TASK ITEM:
Output, exactly and with no pictures, the line that contains "the print icon" and every line that comes after it in the data below, the last one included.

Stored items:

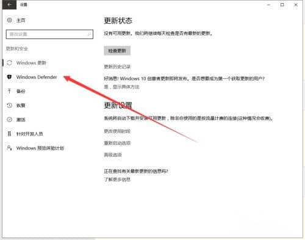The height and width of the screenshot is (240, 305).
Task: Click inside the settings search field
Action: (x=49, y=34)
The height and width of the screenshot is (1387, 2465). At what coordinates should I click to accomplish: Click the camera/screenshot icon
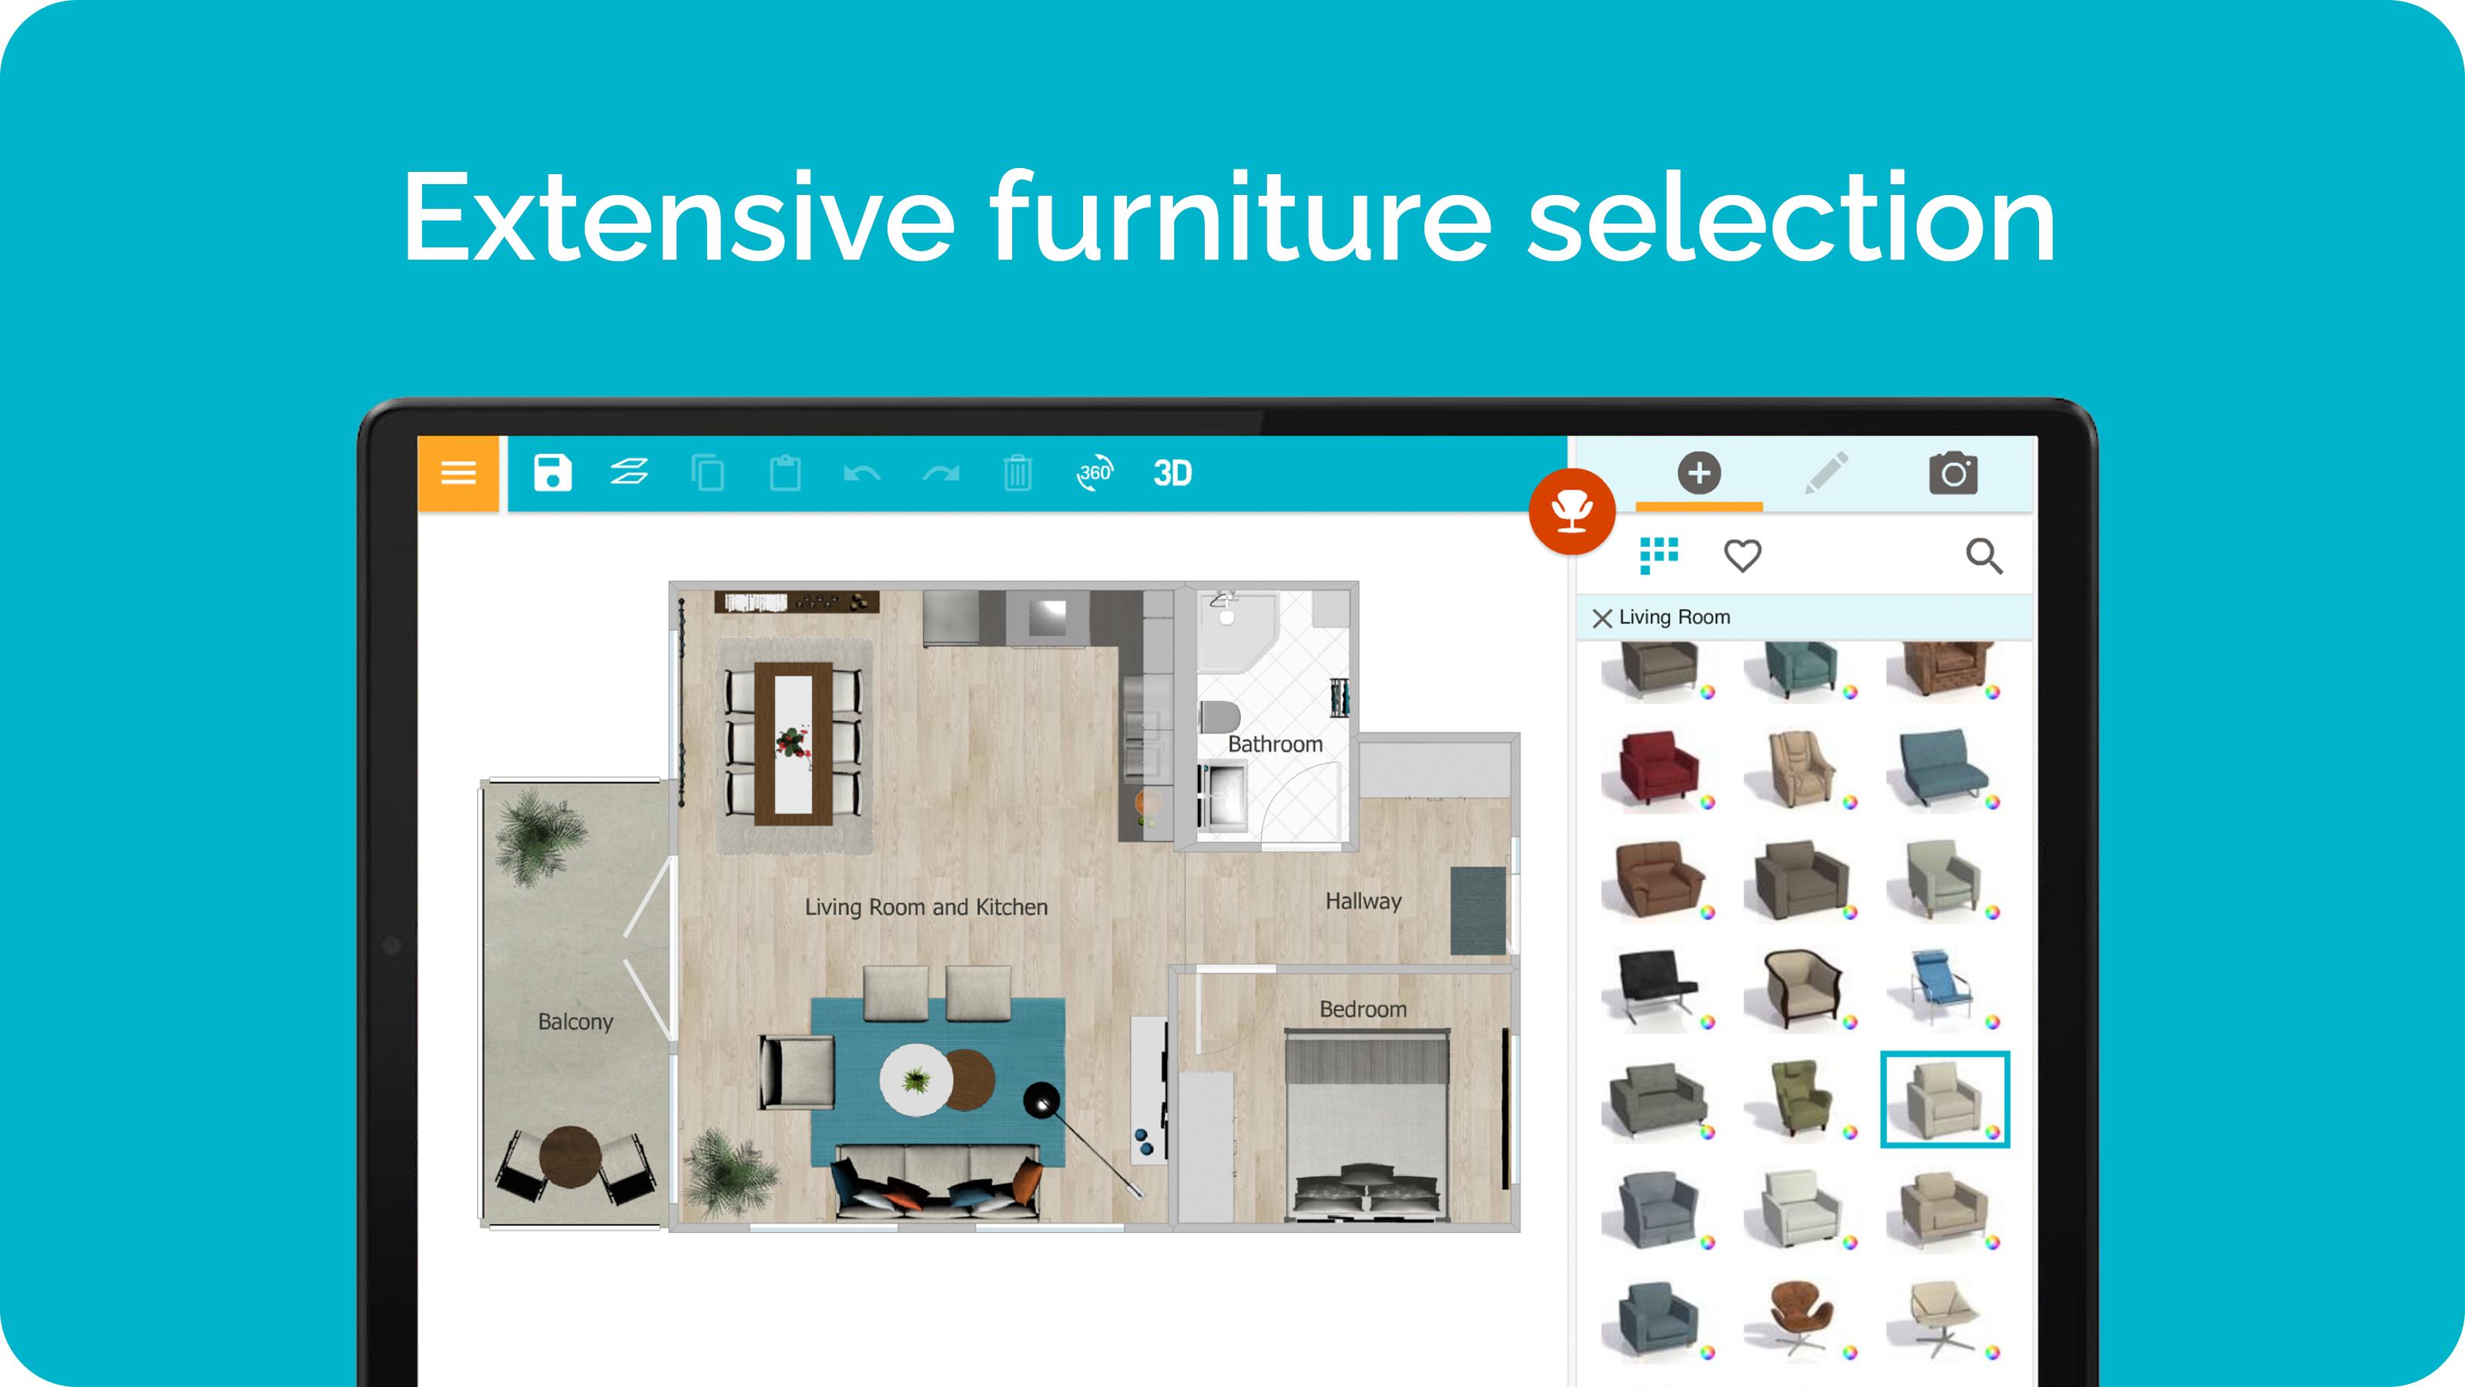(x=1953, y=474)
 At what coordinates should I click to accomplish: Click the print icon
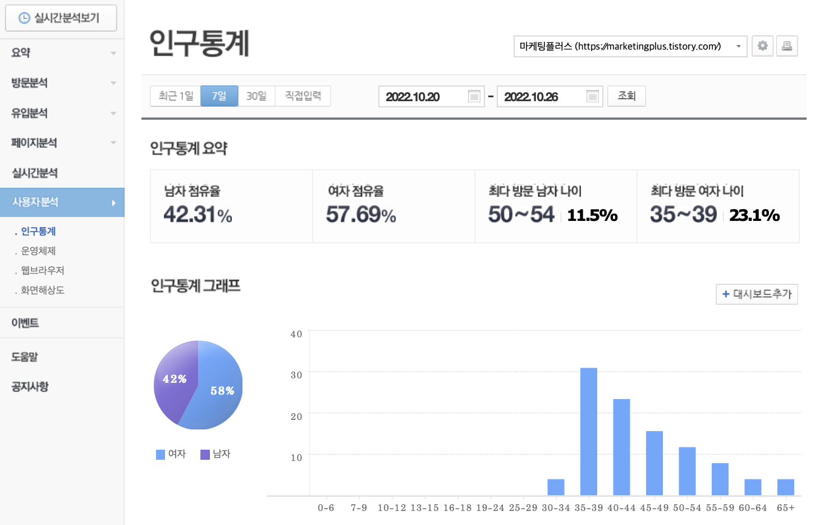pyautogui.click(x=787, y=46)
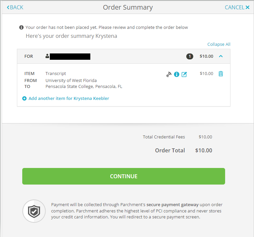Open the blue info icon for Transcript item
The image size is (254, 237).
pyautogui.click(x=177, y=74)
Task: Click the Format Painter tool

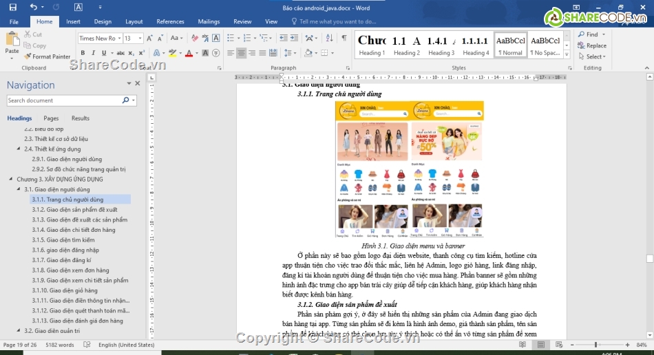Action: click(x=47, y=56)
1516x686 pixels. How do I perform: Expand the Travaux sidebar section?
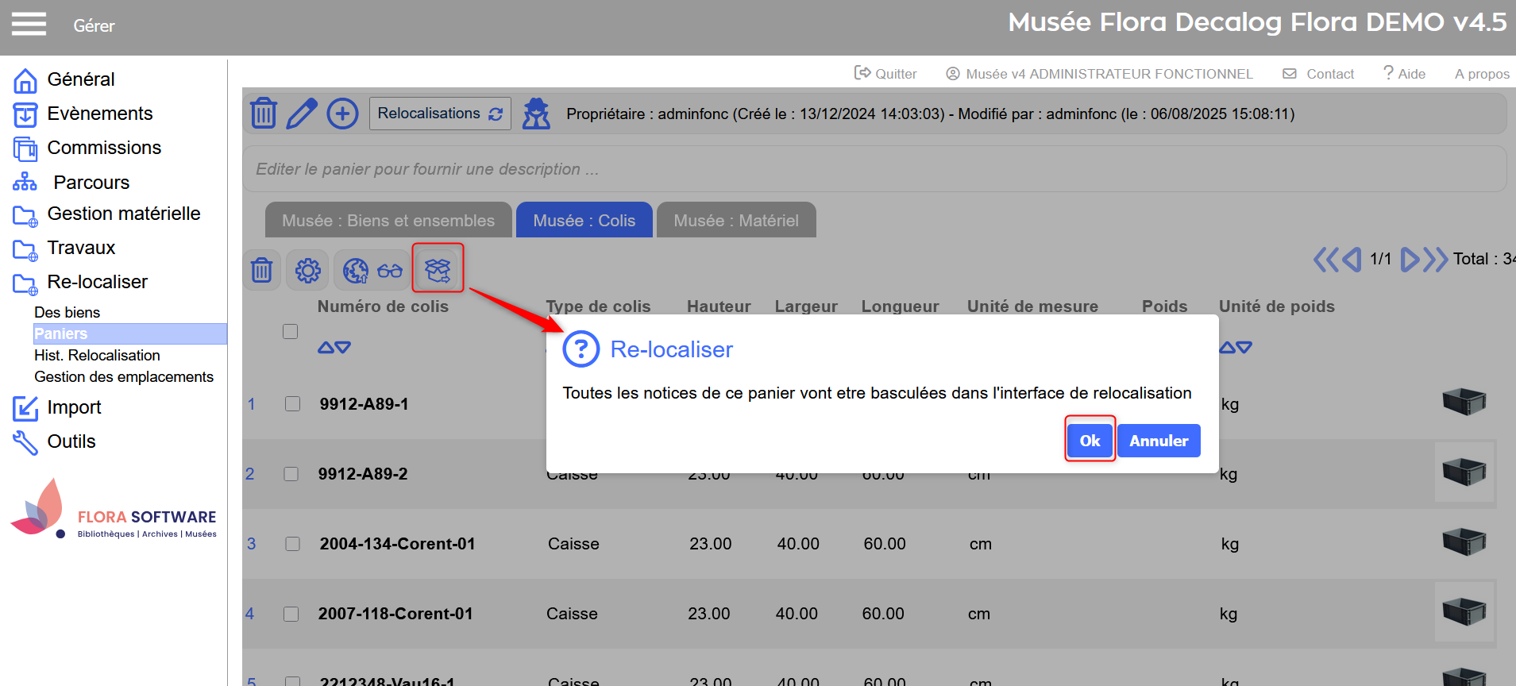click(81, 248)
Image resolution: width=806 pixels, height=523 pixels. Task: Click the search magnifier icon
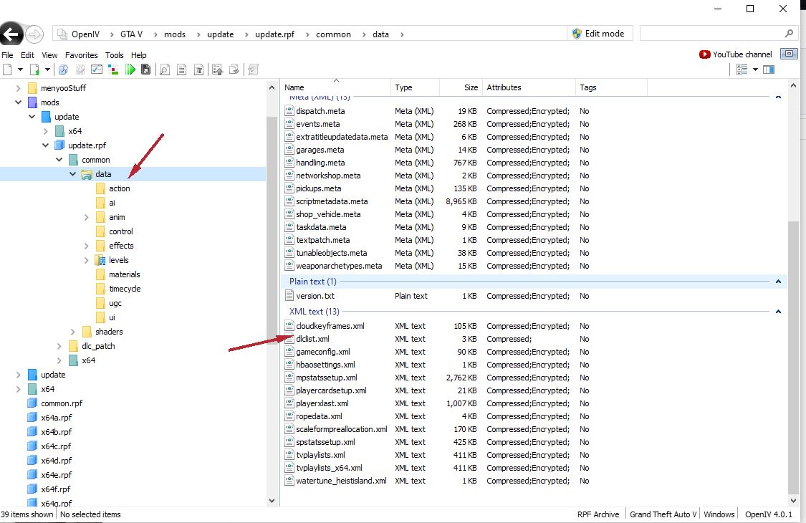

ANSWER BOX:
 At what coordinates should I click to accomplish: Click the print icon
pyautogui.click(x=787, y=46)
Open the blue info icon for Transcript item
The image size is (254, 237).
pyautogui.click(x=177, y=74)
Task: Click the Format Painter tool

Action: click(x=47, y=56)
1516x686 pixels. How do I perform: Expand the Travaux sidebar section?
click(81, 248)
Image resolution: width=806 pixels, height=523 pixels. Task: Click the search magnifier icon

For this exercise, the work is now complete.